Der Große Bär strebt seiner tiefsten Stelle über dem Nordhorizont an.

Die Sterne sind um die 400 Lichtjahre von uns entfernt. Es handelt sich bei ihnen um noch sehr junge Sterne mit einem Alter von etwa 100 Millionen Jahren.


Himmel am 26. OktoberAm 26. Oktober hat der Kopf des Großen Bären die Nordlinie überschritten.

Der Schwan hat inzwischen Abstand vom Zenit genommen, steht aber immer noch sehr hoch.

Im Nordosten macht sich das Sternbild Stier bemerkbar. Die Plejaden (Messier 45) stehen bereits 11 Grad über dem Horizont.

Andromeda und Pegasus sind in idealer Höhe, um die Andromedagalaxie Messier 31 und ihre Begleiter Messier  32 und Messier 110 zu beobachten.

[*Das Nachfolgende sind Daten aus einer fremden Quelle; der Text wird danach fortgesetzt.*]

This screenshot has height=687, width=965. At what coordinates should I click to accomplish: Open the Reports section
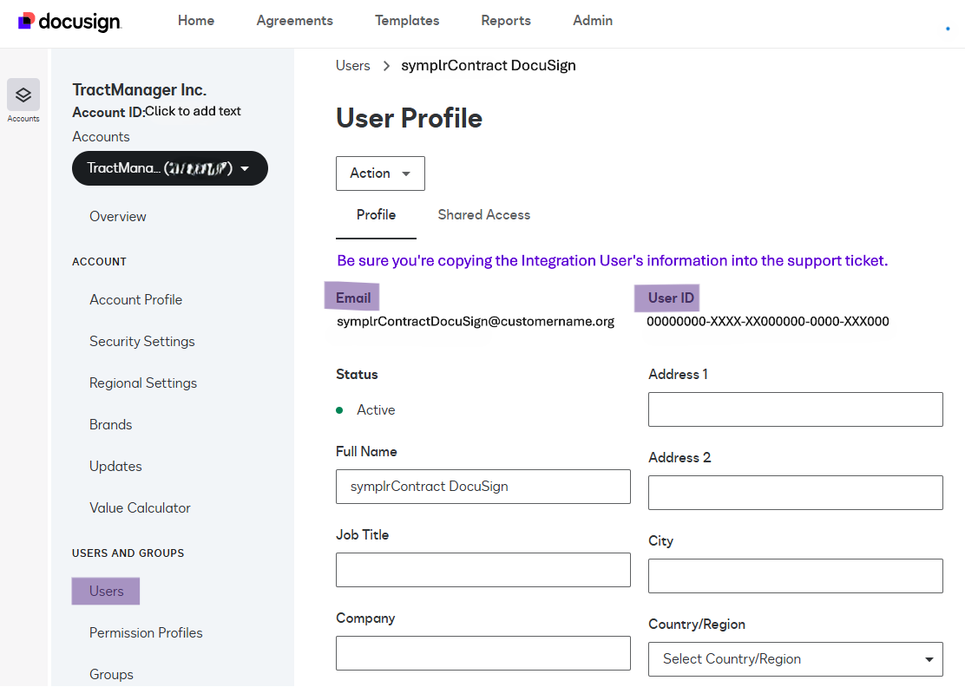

Im Pegasus finden wir, schon fast im Süden, den Kugelsternhaufen Messier 15, den einzigen Kugelsternhaufen des Herbstes, der im Messier- Katalog enthalten ist.

Von den hellen Planeten ist uns nur noch Mars übrig geblieben. Saturn kann nichtmehr gesehen werden.

Auch Neptun und Uranus, beide noch auf der Osthälfte des Himmels, sollten gut zu beobachten sein. Es sind aber auch im Teleskop nur Winzlinge, auch wenn sie in Wirklichkeit rund vier mal größer sind als die Erde.

Die Links bei den aufgeführten Deep-Sky-Objekten verweisen auf die entsprechende Seite von Wikipedia.